= Bessborough Mother & Baby Home =

Former institution in Blackrock, County Cork, Ireland

The Bessborough Mother & Baby Home (also known as the Bessborough Sacred Heart Home) was a home for mothers and their children that operated at Bessborough House in Blackrock, County Cork, Ireland, from 1922 until 1998. It was included in an investigation by the Irish government following the discovery of an unmarked mass grave at Bon Secours Mother and Baby Home in Tuam, County Galway. The home was run by Sisters of the Sacred Hearts of Jesus and Mary, a religious order of Catholic nuns.

The home was one of the largest in Ireland, with 9,768 women and 8,938 children being admitted. Forced adoptions are recorded in the report, including children who were adopted to families in the United States in return for cash donations, while over 900 children died. Their bodies were buried in unmarked graves.

== Life at Bessborough ==
On arrival expectant mothers were given new names and ordered not to speak of their pasts. They were then set to work, often doing laundry for local businesses or cleaning the home. By the 1980s the jobs available to mothers had diversified to include pottery and hairdressing, for which they were now being paid. Some women were allowed to study for their leaving certs and other qualifications. However forced hard labour was still being reported by survivors.

By the 1950s women were spending less than six months in the home, on average. This was much lower than at some other homes in which women could be expected to stay for up to three years. A significant cause of the decline in time spent in the home was driven by an increase in early adoption of even younger children. In some cases this was done willingly due to societal shame or poverty, however many mothers were ordered to sign their babies away against their will.

Stories from three survivors of the home are documented in a 2022 book by Dierdre Finnerty, Bessborough: Three Women. Three Decades. Three Stories of Courage. Other survivors and staff were interviewed as part of the government commission.

Infant mortality rates varied greatly over the decades at the home. In the 1920s and 1930s mortality rates were often above 30%, they then spiked to 75% in 1943 before declining. By the 1960s death rates were around the national average. In total, 923 children died at Bessborough.

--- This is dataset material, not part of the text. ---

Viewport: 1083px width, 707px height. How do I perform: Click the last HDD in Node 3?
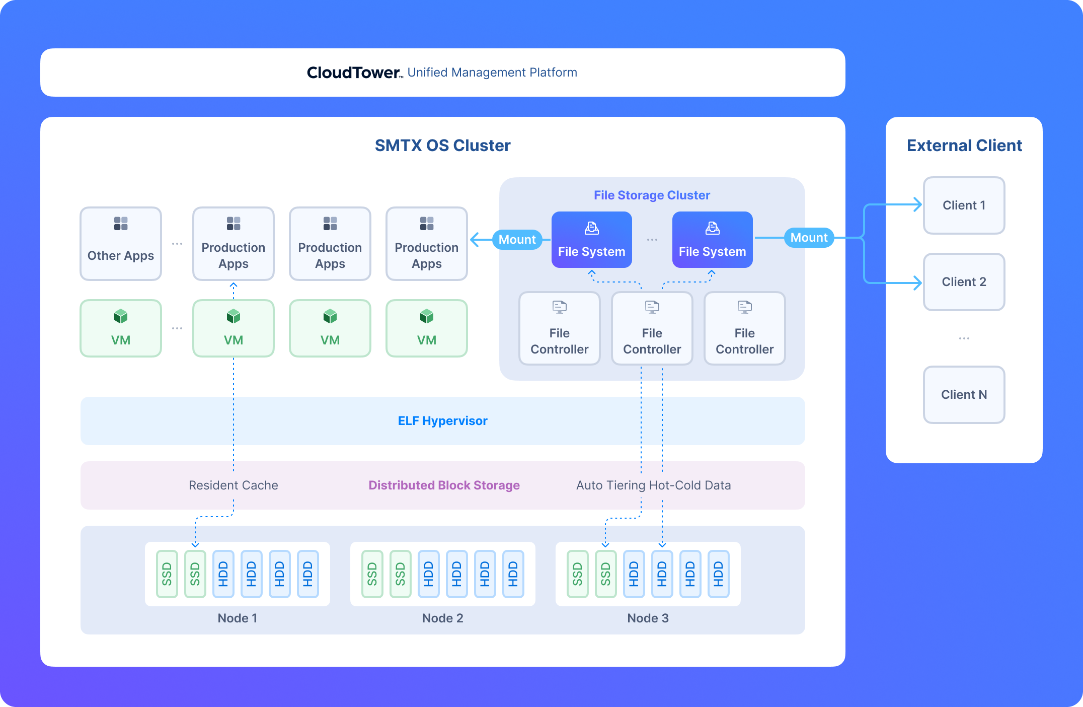719,574
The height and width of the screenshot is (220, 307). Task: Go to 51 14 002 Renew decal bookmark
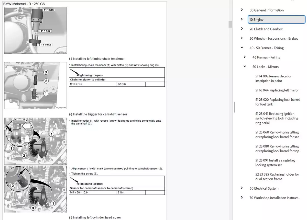pyautogui.click(x=273, y=78)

== Comparisons with other Mother & Baby Homes ==
The Sisters of the Sacred Heart were responsible for three homes in Ireland during this period. The other two were also found to have high death tolls and stories of abuse. They were Castlepollard Mother & Baby Home, County Westmeath, and Sean Ross Abbey in Roscrea. The latter is the part of the setting of Philomena. All three had high death tolls, particularly Sean Ross Abbey where 1,024 children died. The home in Tuam, which brought the issue of infant mortality at the homes to attention of the public, was run by a separate organisation and recorded 796 child deaths. Following a 2017 test excavation, much of the human remains were found in an "underground structure divided into 20 chambers". The chambers appeared to be a sewerage tank but it is undetermined if it was ever used. Some state run homes, including Stranorlar County Mother & Baby Home saw fewer fatalities. St Patrick's Mother and Baby Home, or 'Pelletstown' in Dublin may have had the highest death toll anywhere in Ireland with at least 3,512 deaths recorded by the official investigation.

No reburials have been undertaken at any Mother and Baby Home in Ireland.

Similar finds have occurred in homes run by Catholic organisations elsewhere, including at Kamloops Indian Residential School in Canada, Smyllum Park, Lanarkshire, and St Josephs Orphanage, Vermont.

== Further Developments ==
In February 2026, plans to construct 140 apartment units on the former grounds of Bessborough were approved by Cork City council. The decision was met with condemnation from survivors and campaigners. Of the 923 children who died only 64 graves have been found, leading to fears the development will encroach on undiscovered grave sites.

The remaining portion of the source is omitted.